Sunday, June 3, 2012

India and Russia Move Ahead with New Airlifter


AIN DEFENSE PERSPECTIVE »
 JUNE 1, 2012
by  NEELAM MATHEWS

The Indo-Russian Multirole Transport Aircraft (MTA) will be a high-wing, twin-turboprop design. (Photo: HAL)

June 1, 2012, 2:20 PM

India’s Hindustan Aeronautics (HAL) has signed a contract with Russia’s United Aircraft Corp Transport Aircraft (UAC-TA) to co-develop the 15- to 20-metric-ton-payload multirole transport aircraft (MTA). The pair formed a joint venture, Multirole Transport Aircraft Ltd, in 2010, following an inter-governmental agreement three years earlier.

The MTA is likely to be derived from the Il-214 twin-turbofan design by the Ilyushin Design Bureau. It will have a maximum takeoff weight of 65 metric tons; payload capacity of 15 to 20 metric tons; cruise speed of 430 knots; a range of up to 1,460 nm and a service ceiling of 39,400 feet (12,000 m). “The investment for the program is $771 million,” junior defense minister M.M. Pallam Raju told the Indian parliament recently.

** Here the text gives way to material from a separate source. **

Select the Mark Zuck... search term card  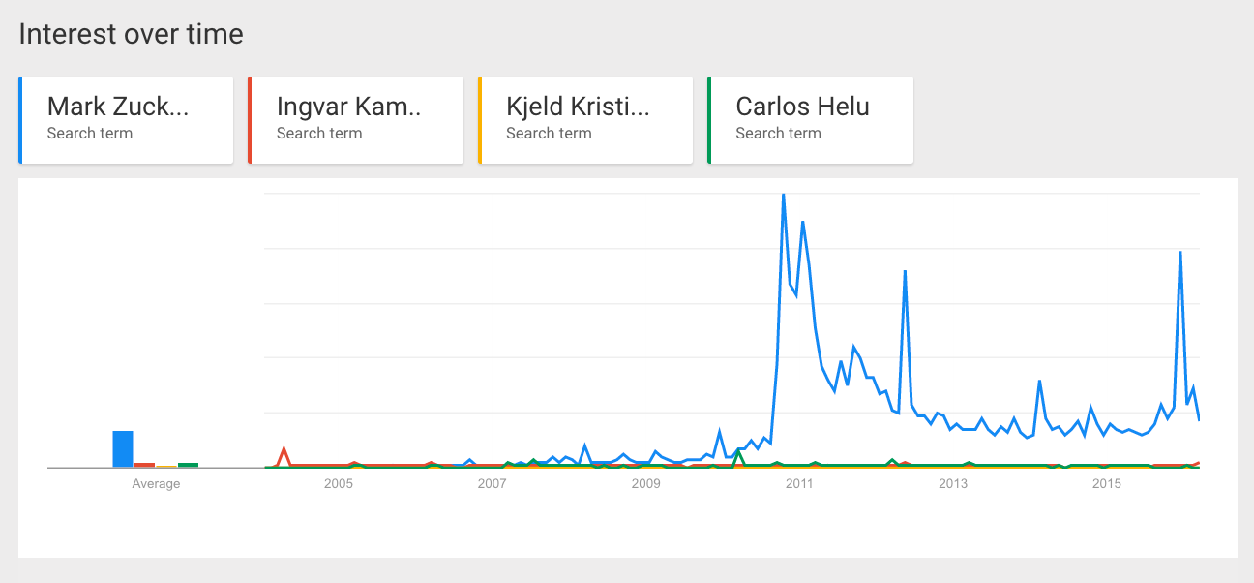(x=126, y=120)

India requires the MTA to replace its 105 aging Antonov An-32s. The total envisioned production is 205 aircraft, of which 100 will be for the Russian Air Force, 45 for the Indian air force and 60 for third countries. The MTA will be designed for cargo/troop transportation; para-dropping; and air drop of supplies, including a low-altitude parachute extraction system.

HAL will perform its workshare at the Aircraft R&D Center at Bangalore, while its Transport Aircraft Division at Kanpur will manufacture the prototypes. HAL divisions will share development of systems and line-replaceable units, components, subassemblies and composite structures.

“Judging by the dynamics of the MTA program, the design and construction of a prototype could be finished by 2022, and the airplane could make its maiden flight by 2025,” Konstantin Makiyenko, deputy director of the Center for Analysis of Strategies and Technologies, commented to a Russian news wire. He thought it likely that the project could be obsolete by the time it enters serial production a few years later. Indian officials have not given a timescale. One likely competitor for international orders, the Embraer KC-390, is due to fly in 2014.